The Bob Woodruff Foundation has awarded Casey Taft, PhD, professor of Psychiatry, a second grant for the national expansion of an intervention to prevent and reduce intimate partner violence in veteran populations.
The foundation is supporting the replication of the Strength at Home initiative in 17 Veterans Affairs (VA) healthcare settings nationwide. The 2017 grant also will support the training of 10 regional instructors, who will train clinicians across the VA healthcare system.
Strength at Home is the only domestic violence program found to be effective in a randomized clinical trial studying the prevention and/or reduction of physical and/or psychological violence in couples.

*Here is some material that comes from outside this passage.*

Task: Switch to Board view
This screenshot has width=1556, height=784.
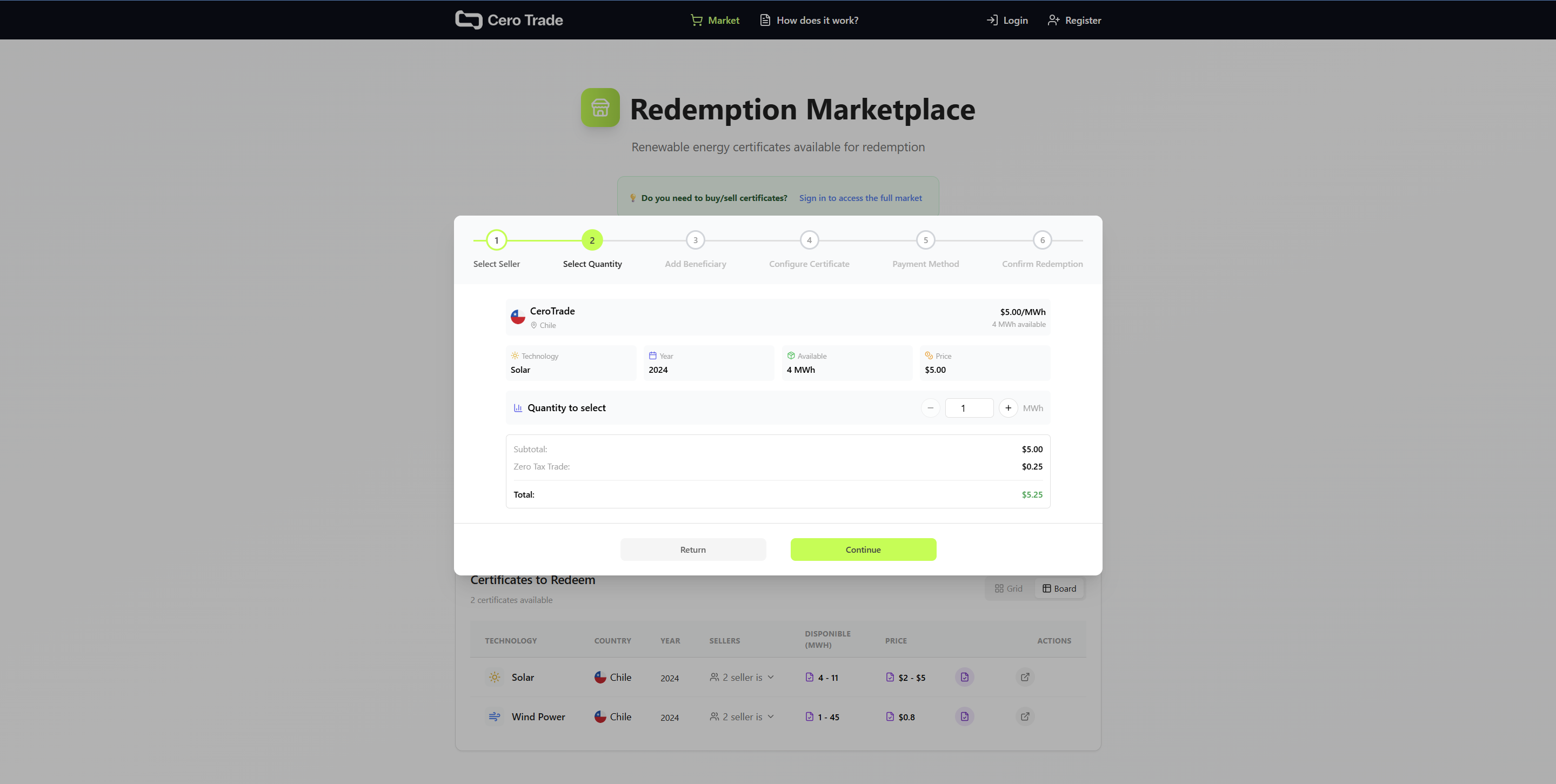Action: [x=1059, y=588]
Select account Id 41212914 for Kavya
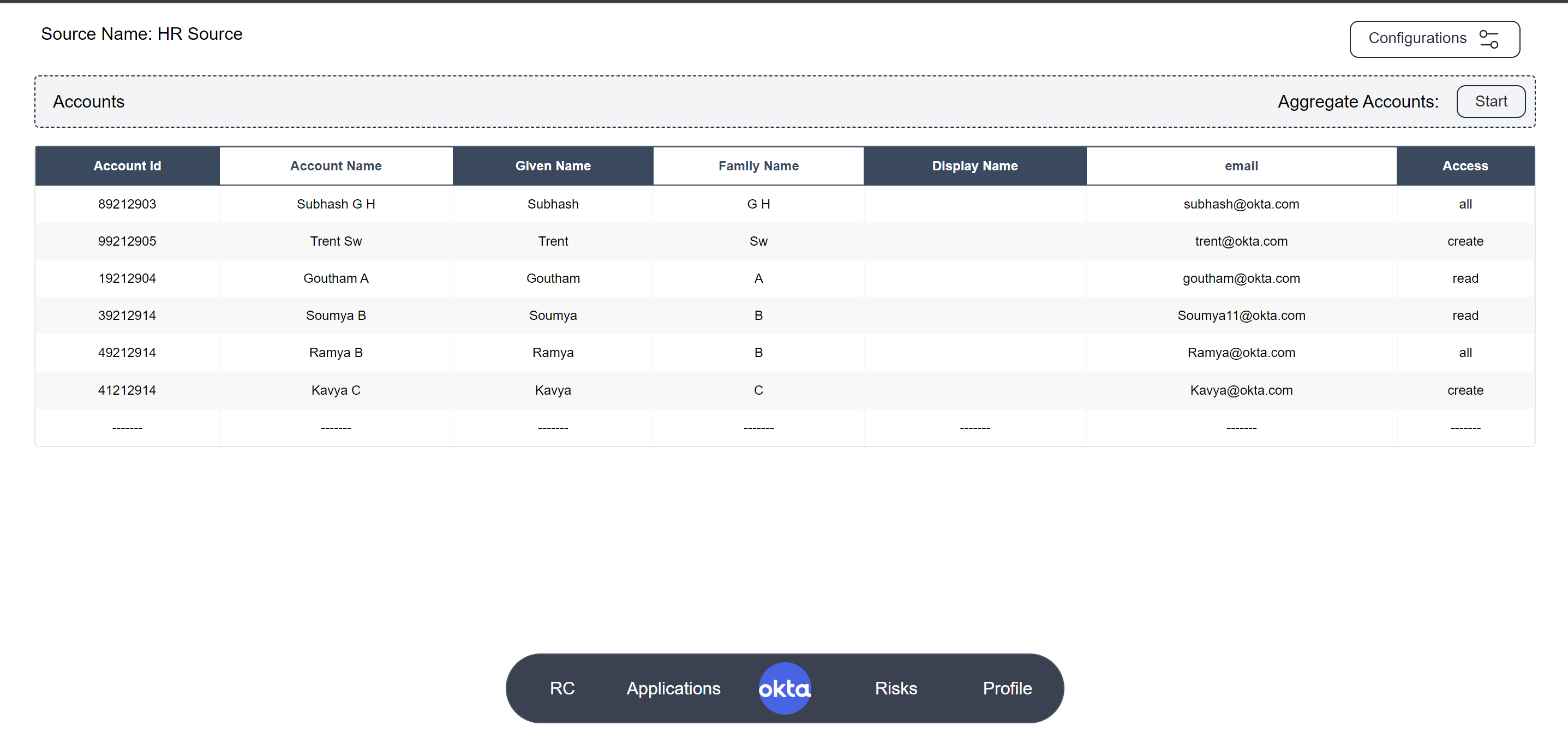This screenshot has width=1568, height=737. 127,390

A previous study by Taft found that one-third of all veterans with post-traumatic stress disorder (PTSD) reported recent physical partner violence, while 91 percent reported psychological aggression within the past year – a finding that likely underestimates true incidence.
Strength at Home is unique in addressing the trauma that is often significant for people with a history of violent behavior –utilizing an approach that is typically not used by the majority of domestic violence programs. This is done through cognitive behavioral therapy (CBT) group sessions and related practice assignments designed to help participants put into place strategies that they learn in group sessions. Veterans with trauma, “are more likely to assume the worst in others, respond with hostility, and have difficulty with controlling behaviors because of their prior experiences,” said Taft. The CBT group sessions help Strength at Home participants learn to communicate more effectively, express feelings underlying anger, and de-escalate difficult situations.

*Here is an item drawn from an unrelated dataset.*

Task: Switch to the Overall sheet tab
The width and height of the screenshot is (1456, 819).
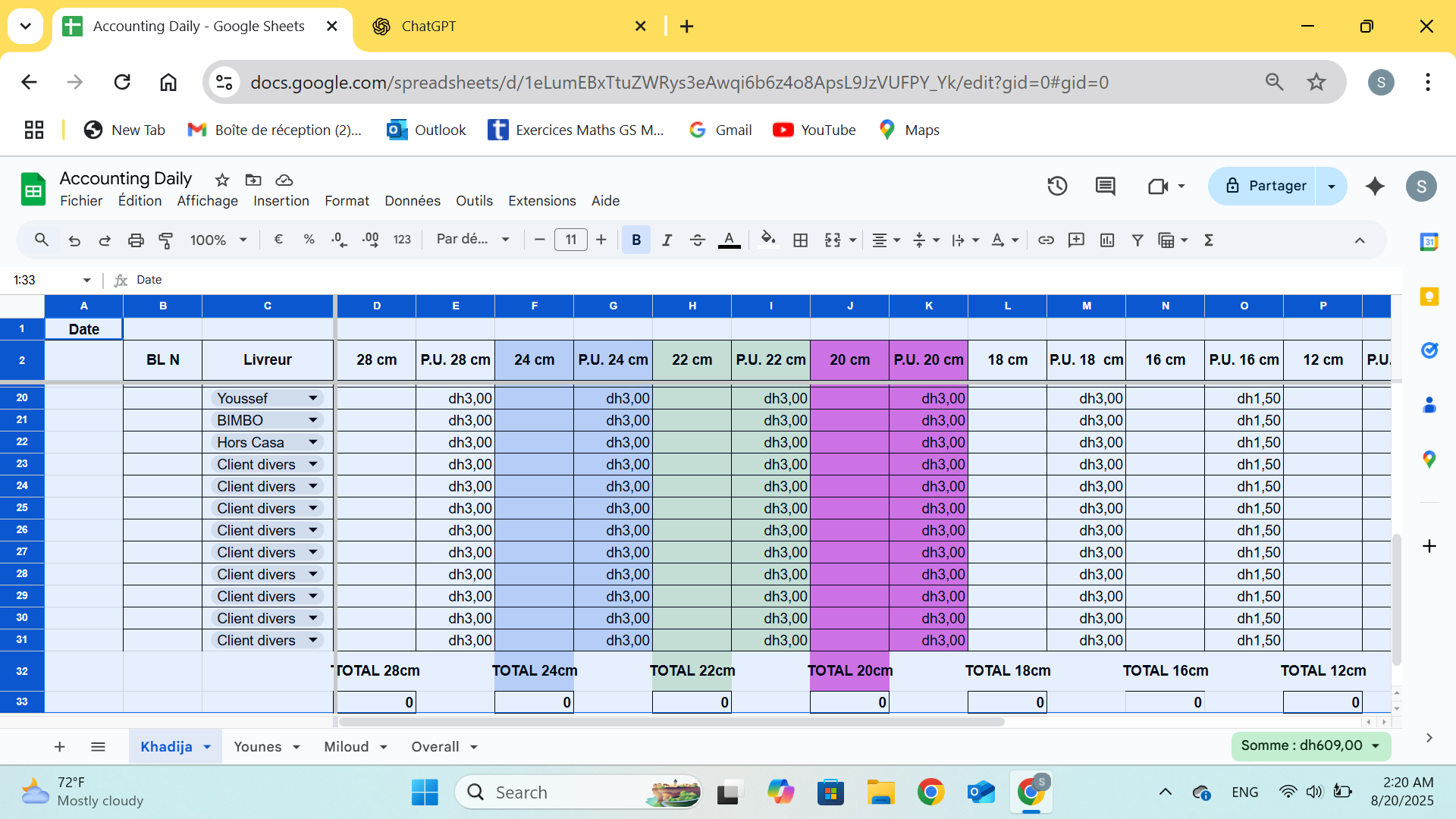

With funding from the Bob Woodruff Foundation, Taft and clinician colleagues have trained providers and service leaders at VA healthcare sites in the delivery of Strength at Home. After trainings, they provide follow-up consultation to sites on program implementation and evaluation. Each Strength at Home sites is expected to serve 20 individuals – and their partners – annually.
“The additional training funded by the foundation’s 2017 grant will be instrumental in supporting the sustainability of Strength at Home,” said Taft. “By building the capacity of trainers to prepare their regional colleagues to implement Strength at Home, we are increasing the likelihood that the program will re-generate without the need for continuous funding.”

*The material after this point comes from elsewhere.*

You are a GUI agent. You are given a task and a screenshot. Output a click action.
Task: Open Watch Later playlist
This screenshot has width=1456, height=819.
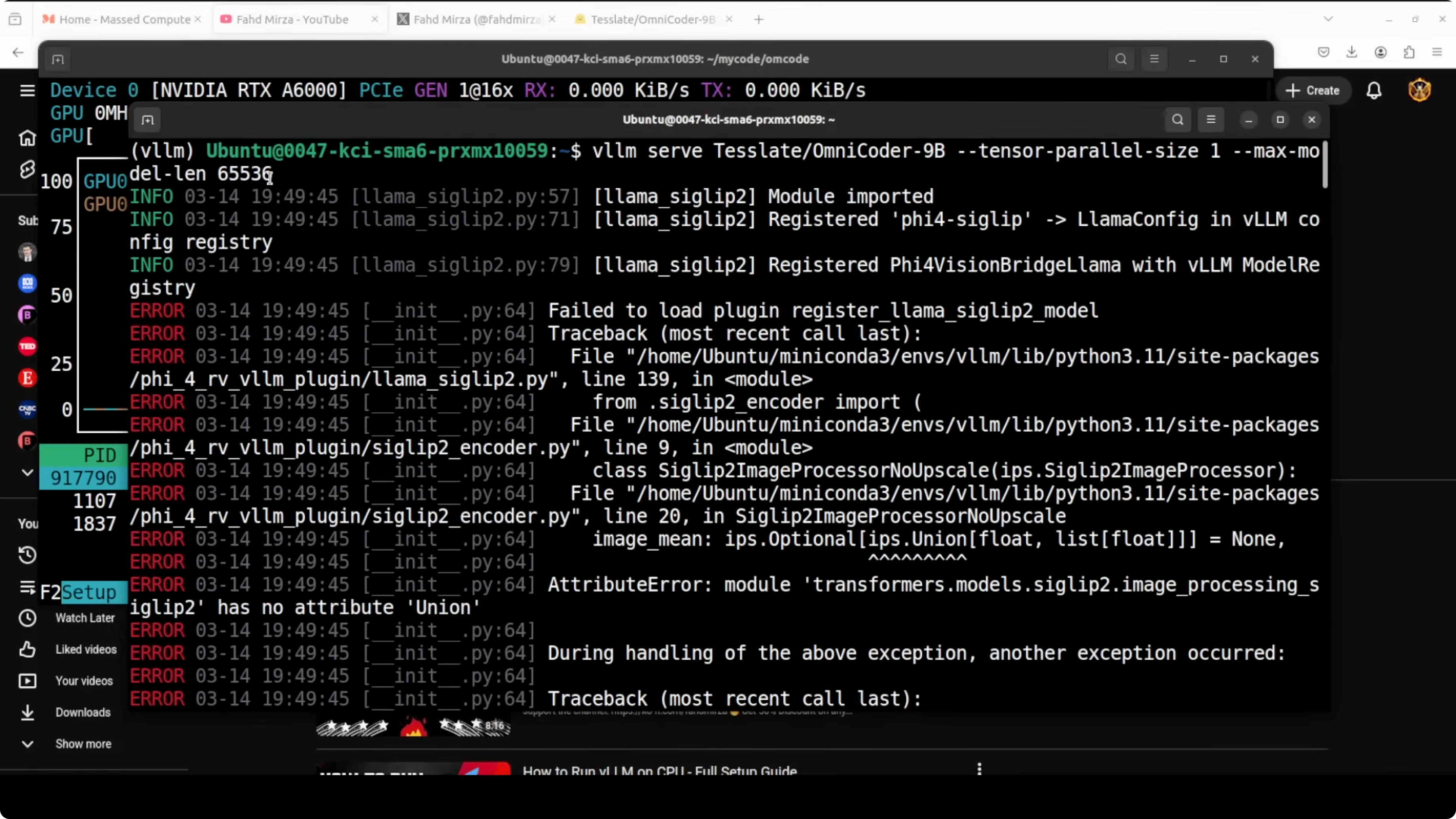pos(85,618)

The grant from the Bob Woodruff Foundation will accelerate the recommendation by the Department of Veterans Affairs domestic violence task force to implement Strength at Home across the VA system. “We owe it to our veterans and their loved ones to help with the psychological consequences of war,” said Terence Keane, PhD, professor of Psychiatry and Director of the Behavioral Sciences Division of the National Center for PTSD. “We greatly appreciate the renewed commitment by the Bob Woodruff Foundation to preventing this too-frequent reality for veterans following service.”